The second wave of COVID-19 has begun to wash over Lawrence Township, as the number of positive cases of coronavirus had reached 729 as of Nov. 16, Lawrence Township officials said.
The numbers are current as of press time on Nov. 17.
The monthly tally of positive cases of COVID-19 in Lawrence, which peaked at 133 cases in April, had begun to taper off in May when 97 cases were reported and slowed some more in June when 21 cases were reported, according to the New Jersey Department of Health.
There were 12 cases in July, but the numbers began to creep up in August, when 20 cases were reported. The number of COVID-19 positive tests held steady at 20 in September in Lawrence.
But in October, there were 68 confirmed cases of COVID-19 and the number has soared to 91 positive cases of the illness reported in Lawrence through Nov. 15, according to the New Jersey Department of Health.

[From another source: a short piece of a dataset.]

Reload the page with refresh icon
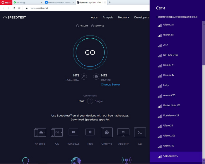Viewport: 205px width, 164px height. click(14, 8)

While the majority of residents who contracted COVID-19 have recovered, the illness caused the death of 74 Lawrence residents, including more than 50 residents who lived in nursing homes and assisted living facilities in the township.

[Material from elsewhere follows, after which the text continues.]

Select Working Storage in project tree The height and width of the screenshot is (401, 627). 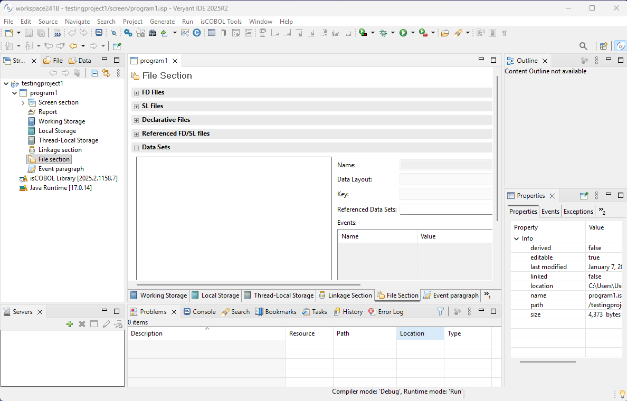(61, 121)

Meanwhile, in Mercer County, the number of positive cases of COVID-19 has exceeded 11,200 total cases as of Nov. 16, Mercer County Executive Brian Hughes said. It has claimed the lives of 611 Mercer County residents, as well as an additional 36 people whose death was “probably” due to COVID-19, according to reports.
Municipal Manager Kevin Nerwinski is concerned about the growing number of positive cases in Lawrence Township, which numbered 729 total cases as of Nov. 16.
“Over the past two weeks, our community has seen a steady increase in cases. On Nov. 12, there were 15 new cases reported and on Nov. 14, there were 12 new positive cases. This is basically two to three times more than what we had been reporting in the last couple of weeks,” Nerwinski said.
“For those that want to say it is because we are testing more – no, it is not. For those that want to say the cases are primarily with our elderly at assisted living facilities – no, it is not,” he said.
While those numbers are of concern, Nerwinski said, there are steps that can be taken to tamp them down – starting with wearing a face mask.
Keeping a safe distance from other people and reducing the amount of time one spends with others, as well a frequently washing one’s hands – all advice given by health officials – also helps to keep the virus at bay, Nerwinski said.
“Although the time to understand that politics should have no part in our fight against this deadly and contagious virus was months and months ago, it doe not mean we don’t have the capacity to change our mindset and be unified in what we should do to protect ourselves, our loved ones, friends, neighbors and others we share this community with,” he said.
Nerwinski said residents should remember that no one has said such changes in behavior – wearing a mask, social distancing and frequently washing one’s hands – are going to become permanent and part of the “new normal,” because it is not.
“Vaccines are on the way. We can see the light at the end of the tunnel and it is getting brighter every day,” he said.
“Now is the time where we hunker down more, and become more vigilant in our efforts to protect ourselves and others,” Nerwinski said.